Тося приметила Гребенникова в первый же его приезд. И осторожно, исподволь выудила про него все, – к что не женат, и что не пьет, и что у него уже был, хотя и областной только, но прочный авторитет. А потом, когда стала печатать его материалы, почувствовала – область для него не предел. Не было в его материалах, в его статьях и очерках обычных оборотов, бодрячества. Его очерки показались ей даже излишне суровыми. Ей нравилось наблюдать за ним: нравилась твердость и четкость его походки, законченность и несуетливость движений – если брал стакан, то он был занят только этим – взять стакан. Если работал – отвлечь его было невозможно, и никакой шум в редакции не мешал ему, а если его отрывали от работы над материалом специально, по необходимости, он мог поставить любого – даже главного ставил – на место: «Я работаю». Еще ни разу не дотронувшись до него, она представляла его у себя, в домашней обстановке. И теперь, когда он был у нее – она радовалась, что он именно такой, каким она себе его рисовала. Только жесткий холодный огонек в глазах его и то нарочитое, что ли, промедление насторожили ее несколько. Но потом все ушло. После близости, принесшей ей полное, хотя и не такое острое, как она ожидала, удовлетворение, она сказала ему:
– Я не буду вам в тягость. Вот увидите. Я понимаю, что общего будущего у нас нет и не может быть. Я старше. Да и вы долго здесь не задержитесь…
И она немного огорчилась, когда он не стал ее разуверять в этом. А только ответил на последние ее слова.
– Почему вы решили, что я долго не задержусь здесь?
И оттого, что несколько огорчилась, она помолчала. А потом ответила:
– Вы талантливы. Вы пойдете далеко…
– А вы? – спросил в свою очередь Гребенников.
Он лежал на спине, закинув руки за голову. Она тоже лежала на спине. Их тела едва-едва касались друг друга. Но тут она повернулась к нему, и он увидел перед собой ее спокойное, удивительно спокойное – не умиротворенное, не влюбленное, не взволнованное, не грустное – просто спокойное лицо и внимательные серые глаза. Она тронула пальцами его бровь.
– Не берите себе в жены такую старую тетку, как я. А в любовницы молоденькую. Взрослых трудно переделывать, а молоденькую надо учить. Ей придется врать. Ведь хорошо же, что нам не надо врать друг другу.
Ее палец двигался по переносице, по спинке носа, точно она рисовала его профиль, потом коснулся сомкнутых сухих уже его губ и замер там.
– Ведь это хорошо? И нам не надо притворяться. Верно? – Он взял ее руку своей рукой и поцеловал ее ладонь.

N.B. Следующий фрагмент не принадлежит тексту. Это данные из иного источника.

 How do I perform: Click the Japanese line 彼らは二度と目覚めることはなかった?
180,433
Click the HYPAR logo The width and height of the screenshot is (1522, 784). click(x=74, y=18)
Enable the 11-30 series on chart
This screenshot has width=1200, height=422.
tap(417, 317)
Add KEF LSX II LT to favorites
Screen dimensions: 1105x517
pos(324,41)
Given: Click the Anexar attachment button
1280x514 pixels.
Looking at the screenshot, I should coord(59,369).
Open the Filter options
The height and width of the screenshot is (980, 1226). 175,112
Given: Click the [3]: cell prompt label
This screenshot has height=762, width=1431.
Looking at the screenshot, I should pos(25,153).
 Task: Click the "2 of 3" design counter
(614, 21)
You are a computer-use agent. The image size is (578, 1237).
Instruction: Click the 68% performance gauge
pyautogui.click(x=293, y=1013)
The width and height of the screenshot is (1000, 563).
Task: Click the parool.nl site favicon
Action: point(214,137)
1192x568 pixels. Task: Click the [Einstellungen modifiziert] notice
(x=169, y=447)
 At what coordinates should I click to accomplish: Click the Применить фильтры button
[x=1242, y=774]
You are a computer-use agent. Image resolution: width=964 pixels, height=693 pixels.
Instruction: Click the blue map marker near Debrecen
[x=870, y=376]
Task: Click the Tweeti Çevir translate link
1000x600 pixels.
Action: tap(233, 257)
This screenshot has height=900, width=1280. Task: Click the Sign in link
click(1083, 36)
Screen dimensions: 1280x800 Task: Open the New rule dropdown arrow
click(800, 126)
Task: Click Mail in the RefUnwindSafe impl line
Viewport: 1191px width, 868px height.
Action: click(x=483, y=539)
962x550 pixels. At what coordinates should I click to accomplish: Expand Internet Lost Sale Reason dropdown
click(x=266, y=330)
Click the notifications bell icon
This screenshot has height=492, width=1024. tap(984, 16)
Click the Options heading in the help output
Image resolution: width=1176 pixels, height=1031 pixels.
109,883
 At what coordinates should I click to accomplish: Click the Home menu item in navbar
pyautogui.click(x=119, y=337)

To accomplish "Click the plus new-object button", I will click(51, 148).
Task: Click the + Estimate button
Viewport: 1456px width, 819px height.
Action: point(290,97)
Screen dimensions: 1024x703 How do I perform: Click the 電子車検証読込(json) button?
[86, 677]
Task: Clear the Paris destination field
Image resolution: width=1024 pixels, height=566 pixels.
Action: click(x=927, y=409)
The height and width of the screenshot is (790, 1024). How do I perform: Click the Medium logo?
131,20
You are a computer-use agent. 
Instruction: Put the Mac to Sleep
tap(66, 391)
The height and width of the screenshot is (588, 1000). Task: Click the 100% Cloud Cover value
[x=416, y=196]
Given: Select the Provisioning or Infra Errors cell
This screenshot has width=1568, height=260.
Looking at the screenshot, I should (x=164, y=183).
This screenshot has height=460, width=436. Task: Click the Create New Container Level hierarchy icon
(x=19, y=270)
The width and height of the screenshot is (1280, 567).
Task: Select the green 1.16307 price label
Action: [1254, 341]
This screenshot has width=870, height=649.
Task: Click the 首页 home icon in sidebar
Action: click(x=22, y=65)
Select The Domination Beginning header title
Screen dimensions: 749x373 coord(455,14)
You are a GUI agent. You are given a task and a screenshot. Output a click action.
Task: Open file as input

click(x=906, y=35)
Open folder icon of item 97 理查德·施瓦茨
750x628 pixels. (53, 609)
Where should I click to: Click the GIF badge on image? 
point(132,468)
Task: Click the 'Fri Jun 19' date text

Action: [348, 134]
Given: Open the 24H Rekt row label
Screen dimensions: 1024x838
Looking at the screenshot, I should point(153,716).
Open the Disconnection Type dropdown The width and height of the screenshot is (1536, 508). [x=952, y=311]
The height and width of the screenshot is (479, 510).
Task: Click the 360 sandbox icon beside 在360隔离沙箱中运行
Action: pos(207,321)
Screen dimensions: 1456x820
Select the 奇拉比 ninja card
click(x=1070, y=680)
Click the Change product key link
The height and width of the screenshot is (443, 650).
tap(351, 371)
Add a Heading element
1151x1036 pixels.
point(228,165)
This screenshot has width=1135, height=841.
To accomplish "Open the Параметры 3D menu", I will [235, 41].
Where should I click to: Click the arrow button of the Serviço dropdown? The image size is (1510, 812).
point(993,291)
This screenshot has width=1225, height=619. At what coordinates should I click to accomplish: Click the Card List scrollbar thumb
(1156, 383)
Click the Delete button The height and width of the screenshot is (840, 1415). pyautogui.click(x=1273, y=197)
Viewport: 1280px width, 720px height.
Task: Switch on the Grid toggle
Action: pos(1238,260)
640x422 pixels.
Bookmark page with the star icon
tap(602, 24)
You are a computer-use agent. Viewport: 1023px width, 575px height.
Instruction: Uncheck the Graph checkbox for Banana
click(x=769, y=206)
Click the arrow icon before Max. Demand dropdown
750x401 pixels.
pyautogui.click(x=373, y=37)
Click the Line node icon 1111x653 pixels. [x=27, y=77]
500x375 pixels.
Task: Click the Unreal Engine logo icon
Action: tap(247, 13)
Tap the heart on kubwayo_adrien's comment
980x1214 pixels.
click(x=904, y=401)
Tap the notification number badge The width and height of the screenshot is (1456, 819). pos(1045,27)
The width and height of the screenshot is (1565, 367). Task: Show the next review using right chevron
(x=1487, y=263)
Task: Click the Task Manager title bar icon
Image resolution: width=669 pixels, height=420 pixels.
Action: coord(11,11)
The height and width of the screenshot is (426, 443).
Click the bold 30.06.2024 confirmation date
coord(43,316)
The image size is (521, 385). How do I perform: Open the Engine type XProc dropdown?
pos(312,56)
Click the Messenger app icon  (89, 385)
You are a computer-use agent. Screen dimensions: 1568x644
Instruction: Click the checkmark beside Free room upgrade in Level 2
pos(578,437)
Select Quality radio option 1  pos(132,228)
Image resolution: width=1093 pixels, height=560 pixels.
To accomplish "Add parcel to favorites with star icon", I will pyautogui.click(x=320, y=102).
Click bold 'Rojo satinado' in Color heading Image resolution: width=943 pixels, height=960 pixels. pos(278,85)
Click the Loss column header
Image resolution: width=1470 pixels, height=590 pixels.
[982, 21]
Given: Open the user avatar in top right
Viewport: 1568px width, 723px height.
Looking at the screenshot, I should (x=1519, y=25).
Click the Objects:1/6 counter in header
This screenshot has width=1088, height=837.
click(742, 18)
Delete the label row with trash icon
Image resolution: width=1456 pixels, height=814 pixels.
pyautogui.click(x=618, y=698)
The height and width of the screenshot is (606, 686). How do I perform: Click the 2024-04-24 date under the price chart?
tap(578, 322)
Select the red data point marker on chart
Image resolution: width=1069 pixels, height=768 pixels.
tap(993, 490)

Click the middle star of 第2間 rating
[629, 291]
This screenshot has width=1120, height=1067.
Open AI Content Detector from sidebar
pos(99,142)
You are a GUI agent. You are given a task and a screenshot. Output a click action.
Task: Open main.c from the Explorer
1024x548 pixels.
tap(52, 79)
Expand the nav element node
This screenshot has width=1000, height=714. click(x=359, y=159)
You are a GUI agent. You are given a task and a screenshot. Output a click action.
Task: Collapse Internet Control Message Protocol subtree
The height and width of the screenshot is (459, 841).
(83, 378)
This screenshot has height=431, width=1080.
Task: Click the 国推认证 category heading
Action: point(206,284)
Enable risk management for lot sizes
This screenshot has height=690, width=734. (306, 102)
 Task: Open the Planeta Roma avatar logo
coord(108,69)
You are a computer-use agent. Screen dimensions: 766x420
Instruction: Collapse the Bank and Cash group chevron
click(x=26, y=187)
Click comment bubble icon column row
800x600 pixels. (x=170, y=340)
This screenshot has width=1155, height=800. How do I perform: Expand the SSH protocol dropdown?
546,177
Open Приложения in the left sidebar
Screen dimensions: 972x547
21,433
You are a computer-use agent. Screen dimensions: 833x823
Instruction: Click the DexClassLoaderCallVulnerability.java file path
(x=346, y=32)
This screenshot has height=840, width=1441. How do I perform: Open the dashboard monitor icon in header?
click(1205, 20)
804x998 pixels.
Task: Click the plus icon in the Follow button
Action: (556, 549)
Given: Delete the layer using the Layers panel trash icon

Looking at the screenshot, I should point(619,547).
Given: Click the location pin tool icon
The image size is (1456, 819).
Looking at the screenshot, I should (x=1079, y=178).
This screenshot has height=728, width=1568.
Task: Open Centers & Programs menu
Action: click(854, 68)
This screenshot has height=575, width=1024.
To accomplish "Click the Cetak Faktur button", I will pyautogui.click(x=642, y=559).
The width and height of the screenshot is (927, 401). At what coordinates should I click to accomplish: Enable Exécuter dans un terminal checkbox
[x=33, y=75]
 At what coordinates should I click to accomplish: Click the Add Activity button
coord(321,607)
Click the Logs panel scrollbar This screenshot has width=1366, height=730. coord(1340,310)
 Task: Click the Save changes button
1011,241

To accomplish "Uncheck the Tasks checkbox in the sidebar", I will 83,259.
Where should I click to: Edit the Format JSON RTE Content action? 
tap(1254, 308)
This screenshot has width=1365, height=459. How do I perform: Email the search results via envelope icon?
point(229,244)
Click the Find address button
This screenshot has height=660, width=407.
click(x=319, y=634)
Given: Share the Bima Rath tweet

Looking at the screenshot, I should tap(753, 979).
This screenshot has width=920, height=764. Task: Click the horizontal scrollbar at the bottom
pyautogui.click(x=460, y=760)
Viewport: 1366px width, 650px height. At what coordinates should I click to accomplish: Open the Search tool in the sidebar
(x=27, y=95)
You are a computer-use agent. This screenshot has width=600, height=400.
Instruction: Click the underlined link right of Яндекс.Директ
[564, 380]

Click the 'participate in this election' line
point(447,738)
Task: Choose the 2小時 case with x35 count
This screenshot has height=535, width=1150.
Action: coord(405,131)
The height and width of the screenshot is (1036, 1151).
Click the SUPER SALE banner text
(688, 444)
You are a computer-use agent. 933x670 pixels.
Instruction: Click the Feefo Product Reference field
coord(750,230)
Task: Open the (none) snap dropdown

Тося связала ему этот свитер – из козьего пуха – в поселке у многих были козы, бабы собирали пух, вязали из него – точно это вязание сделалось своеобразным местным хобби. Тут все ходили в самовязаных свитерах, кофтах, платьях даже. И на слетах, на совещаниях передовиков в областном центре людей отсюда узнавали по вязаной одежде. И Гребенников приобщился к ним, когда впервые надел этот свитер – плотный, с виду грубоватый, а на самом деле такой мягкий, что его можно было надевать на голое тело и он не вызывал раздражений.
О том, что его отправляют на совещание молодых в столицу, Гребенников узнал за месяц. При очередной связи с газетой ему сказал об этом завотделом, и тут же у завотделом взял трубку главный. И с начальственной хрипотцой, которая казалась свойской только на расстоянии, когда перед тобой нет его еще моложавого, но уже одутловатого лика.
– Вот так, Гребенников. Дерзай. Но помни, кто тебя благословил.
Еще не было у Гребенникова опыта, еще он ничего не знал о самом себе, но у него было чутье и отточенное, определенное стремление и цель. Он повез с собой не только рассказы. Он повез и два очерка, на которые сделал ставку: впервые он выложился в этих очерках что называется до конца. Речь в них шла о судьбе леса. Еще нигде и никто тогда не занимался судьбой леса – лесные края казались неисчерпаемы, но Гребенников предвидел, что придет время, когда березовый черенок лопаты будет, стоить больше, чем тот же черенок из полимера. Работа в газете дала ему возможность острым глазом увидеть очень многое в своем глухом углу – многое из того, что не видели другие и к чему привыкли местные. Гребенников скрупулезно, из поездки в поездку осторожно собирал мнения – геологов и лесников, строителей и старожилов, лесоустроитслей и охотоведов. Экономика района в общем экономическом здоровье и дыхании страны значила мало – ее просто не было бы заметно. И тревога не закрадывалась в сердца руководителей. Кадровая политика вела к тому, что ни один из тех, кто начинал здесь порубки, не мог видеть и главное – отвечать перед будущим за содеянное – три года – пять лет и их, прошедших суровую школу хозяйствования в здешних условиях, забирали с повышением – такой опыт на вес золота. И районное хозяйство постепенно превратилось в полигон «обкатки» кадров. Приходили новые люди, и они не могли сравнить то, что есть, с тем, что было, и мало обеспокоены были тем, что будет, твердо зная свой путь впереди. И была своеобразная правда в том, что говорили и как относились к происходящему «местные земляне», как их называл про себя Гребенников.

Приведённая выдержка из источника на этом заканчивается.